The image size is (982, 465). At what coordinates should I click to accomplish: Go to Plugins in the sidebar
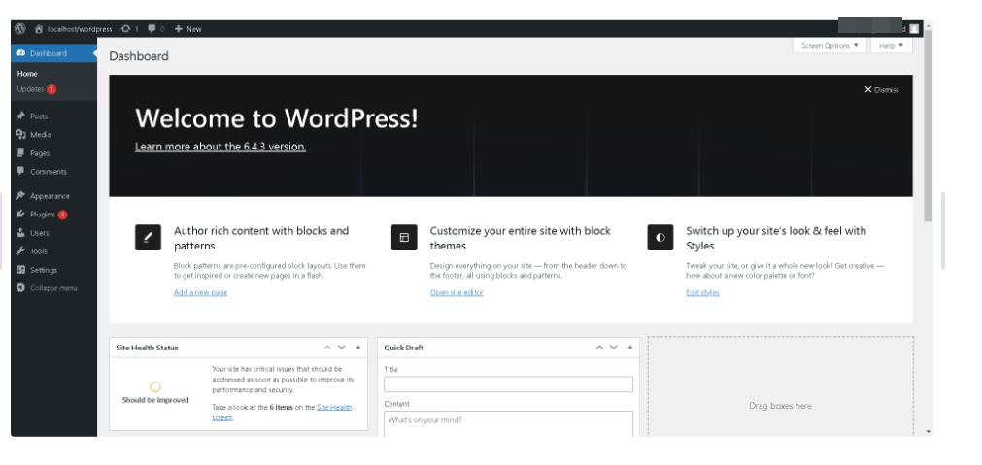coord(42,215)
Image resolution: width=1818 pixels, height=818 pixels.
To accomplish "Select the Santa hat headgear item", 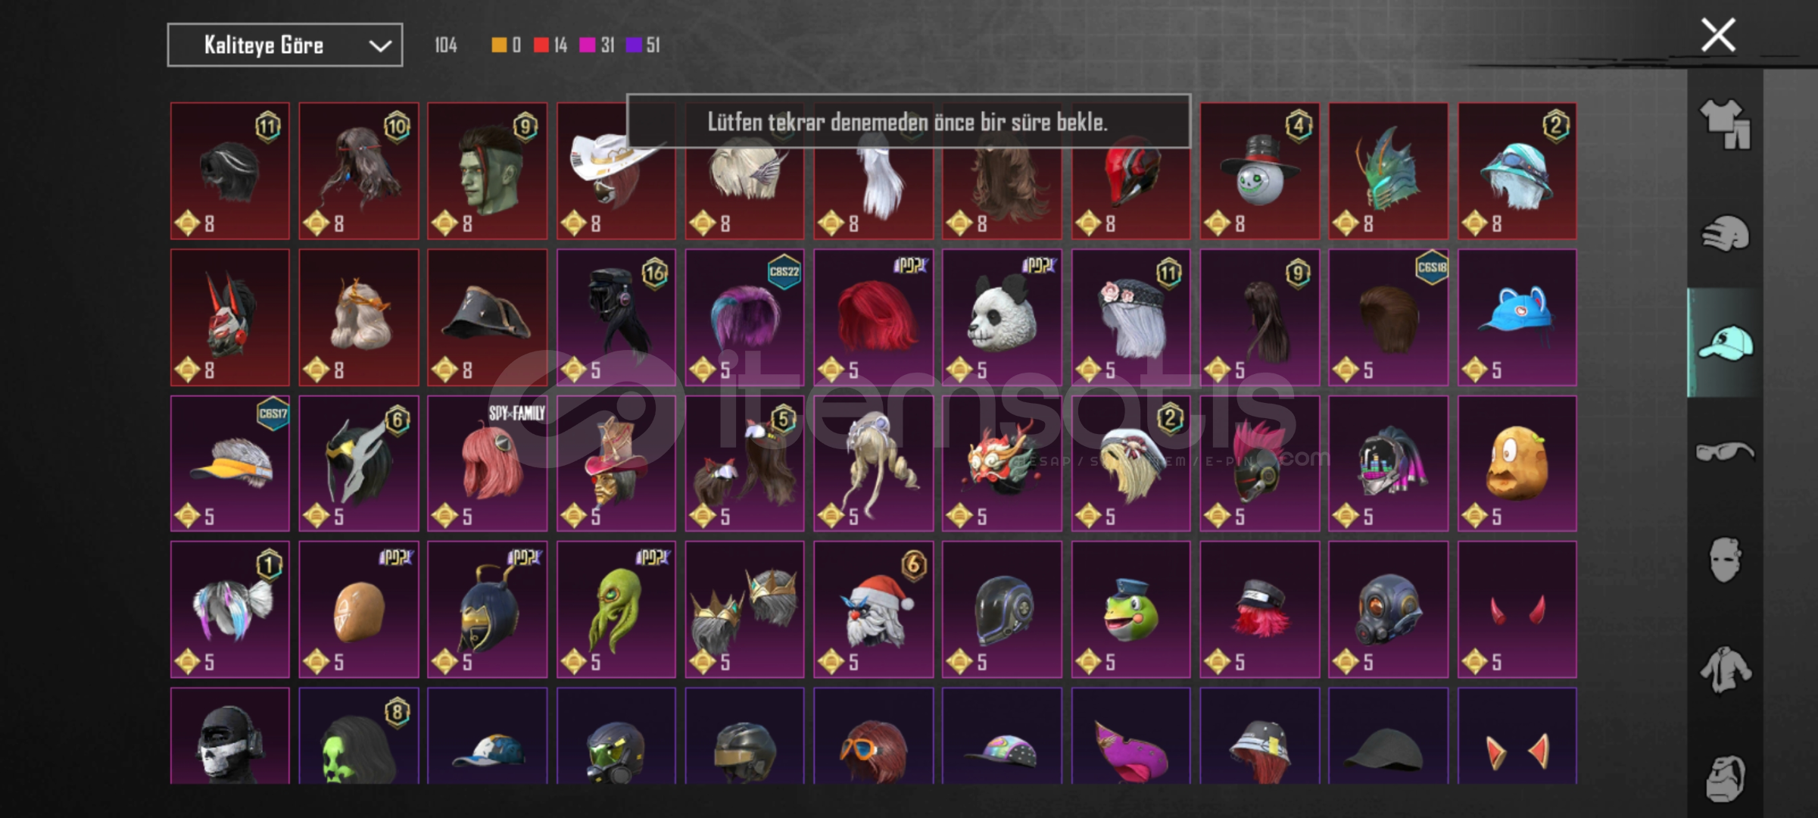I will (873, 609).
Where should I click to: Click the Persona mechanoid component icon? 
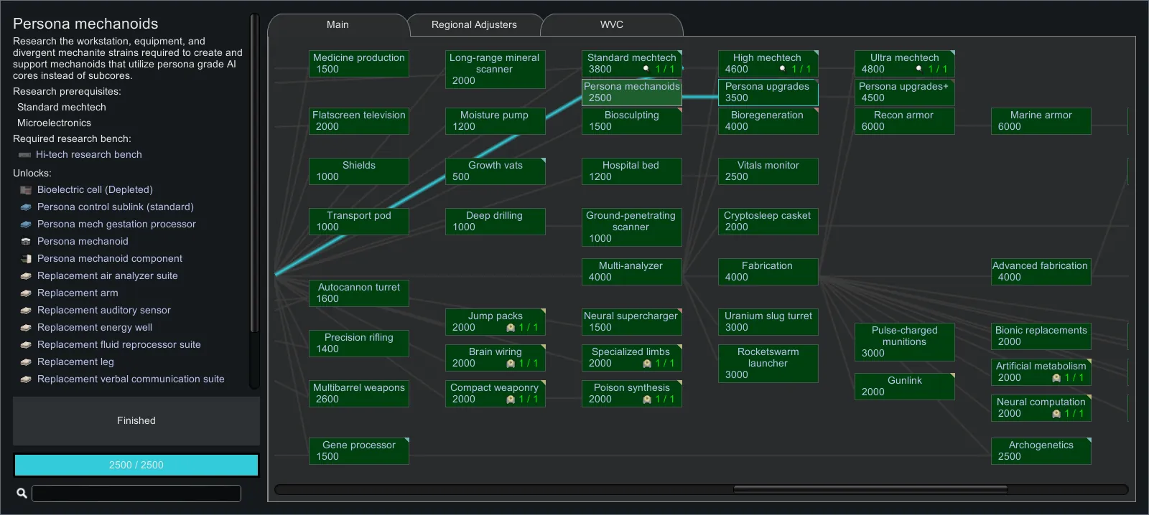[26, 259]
*-*-*
_WHAT IS BEING ASKED_. Please set down only the lines from the one containing "Where should I" through the end of the entries, exactly as they stand, both ends included and with no pictures.

_ANSWER TO THE PROBLEM_.
Where should I click to: Click the Persona mechanoid component icon? 
[26, 259]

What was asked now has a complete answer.